> Supplied entries
BEGIN
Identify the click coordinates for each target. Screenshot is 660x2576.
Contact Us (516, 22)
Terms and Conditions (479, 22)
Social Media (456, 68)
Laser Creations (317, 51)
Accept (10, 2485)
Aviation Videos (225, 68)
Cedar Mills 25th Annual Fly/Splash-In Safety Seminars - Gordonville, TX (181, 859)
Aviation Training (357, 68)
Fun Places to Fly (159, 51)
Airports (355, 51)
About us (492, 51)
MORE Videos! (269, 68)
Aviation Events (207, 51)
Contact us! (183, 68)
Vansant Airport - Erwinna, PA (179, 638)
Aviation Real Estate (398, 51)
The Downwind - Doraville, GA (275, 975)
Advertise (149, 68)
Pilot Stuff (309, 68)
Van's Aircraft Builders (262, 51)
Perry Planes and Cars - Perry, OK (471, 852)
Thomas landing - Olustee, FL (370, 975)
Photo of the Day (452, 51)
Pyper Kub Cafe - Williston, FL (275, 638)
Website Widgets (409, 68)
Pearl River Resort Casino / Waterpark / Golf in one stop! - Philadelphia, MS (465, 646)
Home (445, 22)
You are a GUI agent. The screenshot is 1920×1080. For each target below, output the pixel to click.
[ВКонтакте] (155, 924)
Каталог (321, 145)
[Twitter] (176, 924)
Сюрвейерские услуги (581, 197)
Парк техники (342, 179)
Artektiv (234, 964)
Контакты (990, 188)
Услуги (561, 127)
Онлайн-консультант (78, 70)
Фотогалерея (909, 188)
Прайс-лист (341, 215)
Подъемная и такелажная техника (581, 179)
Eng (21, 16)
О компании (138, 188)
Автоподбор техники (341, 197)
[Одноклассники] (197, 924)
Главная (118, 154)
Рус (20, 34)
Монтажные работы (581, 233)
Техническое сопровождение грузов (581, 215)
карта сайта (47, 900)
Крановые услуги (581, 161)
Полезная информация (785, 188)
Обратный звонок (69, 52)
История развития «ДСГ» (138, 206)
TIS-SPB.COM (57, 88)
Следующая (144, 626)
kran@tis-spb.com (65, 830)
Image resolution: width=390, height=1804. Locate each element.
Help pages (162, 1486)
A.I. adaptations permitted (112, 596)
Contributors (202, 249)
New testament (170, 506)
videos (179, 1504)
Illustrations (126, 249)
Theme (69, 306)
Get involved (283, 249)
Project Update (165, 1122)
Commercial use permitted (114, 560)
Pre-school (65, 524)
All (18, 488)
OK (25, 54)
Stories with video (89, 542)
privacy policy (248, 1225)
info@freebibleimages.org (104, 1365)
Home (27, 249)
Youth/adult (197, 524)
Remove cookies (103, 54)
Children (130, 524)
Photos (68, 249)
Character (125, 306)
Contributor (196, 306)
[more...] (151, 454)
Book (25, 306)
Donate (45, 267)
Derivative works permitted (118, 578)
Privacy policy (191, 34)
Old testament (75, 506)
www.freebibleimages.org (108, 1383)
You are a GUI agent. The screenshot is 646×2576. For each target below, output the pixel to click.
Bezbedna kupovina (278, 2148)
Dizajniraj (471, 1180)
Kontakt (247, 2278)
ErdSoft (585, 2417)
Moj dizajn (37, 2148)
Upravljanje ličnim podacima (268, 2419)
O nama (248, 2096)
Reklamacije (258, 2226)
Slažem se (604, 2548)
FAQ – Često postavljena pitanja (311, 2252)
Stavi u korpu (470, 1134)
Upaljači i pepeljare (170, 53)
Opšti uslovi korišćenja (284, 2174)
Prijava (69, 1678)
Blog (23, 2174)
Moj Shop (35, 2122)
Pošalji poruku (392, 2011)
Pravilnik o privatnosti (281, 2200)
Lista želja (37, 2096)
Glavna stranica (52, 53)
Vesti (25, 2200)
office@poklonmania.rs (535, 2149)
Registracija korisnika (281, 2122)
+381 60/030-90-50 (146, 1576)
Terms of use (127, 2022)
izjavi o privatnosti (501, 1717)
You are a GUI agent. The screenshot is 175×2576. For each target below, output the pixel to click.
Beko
END
> Exercise objective
Take the entries above and repeat them. Alter nothing.

> Answer to the exercise
Identify the click coordinates for each target. Screenshot is 660x2576.
Contact Us (516, 22)
Terms and Conditions (479, 22)
Social Media (456, 68)
Laser Creations (317, 51)
Accept (10, 2485)
Aviation Videos (225, 68)
Cedar Mills 25th Annual Fly/Splash-In Safety Seminars - Gordonville, TX (181, 859)
Aviation Training (357, 68)
Fun Places to Fly (159, 51)
Airports (355, 51)
About us (492, 51)
MORE Videos! (269, 68)
Aviation Events (207, 51)
Contact us! (183, 68)
Vansant Airport - Erwinna, PA (179, 638)
Aviation Real Estate (398, 51)
The Downwind - Doraville, GA (275, 975)
Advertise (149, 68)
Pilot Stuff (309, 68)
Van's Aircraft Builders (262, 51)
Perry Planes and Cars - Perry, OK (471, 852)
Thomas landing - Olustee, FL (370, 975)
Photo of the Day (452, 51)
Pyper Kub Cafe - Williston, FL (275, 638)
Website Widgets (409, 68)
Pearl River Resort Casino / Waterpark / Golf in one stop! - Philadelphia, MS (465, 646)
Home (445, 22)
You are a GUI agent. The screenshot is 1920×1080. For each target below, output the pixel to click.
[ВКонтакте] (155, 924)
Каталог (321, 145)
[Twitter] (176, 924)
Сюрвейерские услуги (581, 197)
Парк техники (342, 179)
Artektiv (234, 964)
Контакты (990, 188)
Услуги (561, 127)
Онлайн-консультант (78, 70)
Фотогалерея (909, 188)
Прайс-лист (341, 215)
Подъемная и такелажная техника (581, 179)
Eng (21, 16)
О компании (138, 188)
Автоподбор техники (341, 197)
[Одноклассники] (197, 924)
Главная (118, 154)
Рус (20, 34)
Монтажные работы (581, 233)
Техническое сопровождение грузов (581, 215)
карта сайта (47, 900)
Крановые услуги (581, 161)
Полезная информация (785, 188)
Обратный звонок (69, 52)
История развития «ДСГ» (138, 206)
TIS-SPB.COM (57, 88)
Следующая (144, 626)
kran@tis-spb.com (65, 830)
Image resolution: width=390, height=1804. Locate each element.
Help pages (162, 1486)
A.I. adaptations permitted (112, 596)
Contributors (202, 249)
New testament (170, 506)
videos (179, 1504)
Illustrations (126, 249)
Theme (69, 306)
Get involved (283, 249)
Project Update (165, 1122)
Commercial use permitted (114, 560)
Pre-school (65, 524)
All (18, 488)
OK (25, 54)
Stories with video (89, 542)
privacy policy (248, 1225)
info@freebibleimages.org (104, 1365)
Home (27, 249)
Youth/adult (197, 524)
Remove cookies (103, 54)
Children (130, 524)
Photos (68, 249)
Character (125, 306)
Contributor (196, 306)
[more...] (151, 454)
Book (25, 306)
Donate (45, 267)
Derivative works permitted (118, 578)
Privacy policy (191, 34)
Old testament (75, 506)
www.freebibleimages.org (108, 1383)
You are a GUI agent. The screenshot is 646×2576. For each target below, output the pixel to click.
Bezbedna kupovina (278, 2148)
Dizajniraj (471, 1180)
Kontakt (247, 2278)
ErdSoft (585, 2417)
Moj dizajn (37, 2148)
Upravljanje ličnim podacima (268, 2419)
O nama (248, 2096)
Reklamacije (258, 2226)
Slažem se (604, 2548)
FAQ – Često postavljena pitanja (311, 2252)
Stavi u korpu (470, 1134)
Upaljači i pepeljare (170, 53)
Opšti uslovi korišćenja (284, 2174)
Prijava (69, 1678)
Blog (23, 2174)
Moj Shop (35, 2122)
Pošalji poruku (392, 2011)
Pravilnik o privatnosti (281, 2200)
Lista želja (37, 2096)
Glavna stranica (52, 53)
Vesti (25, 2200)
office@poklonmania.rs (535, 2149)
Registracija korisnika (281, 2122)
+381 60/030-90-50 (146, 1576)
Terms of use (127, 2022)
izjavi o privatnosti (501, 1717)
You are a GUI agent. The screenshot is 175×2576. For each target below, output the pixel to click.
Beko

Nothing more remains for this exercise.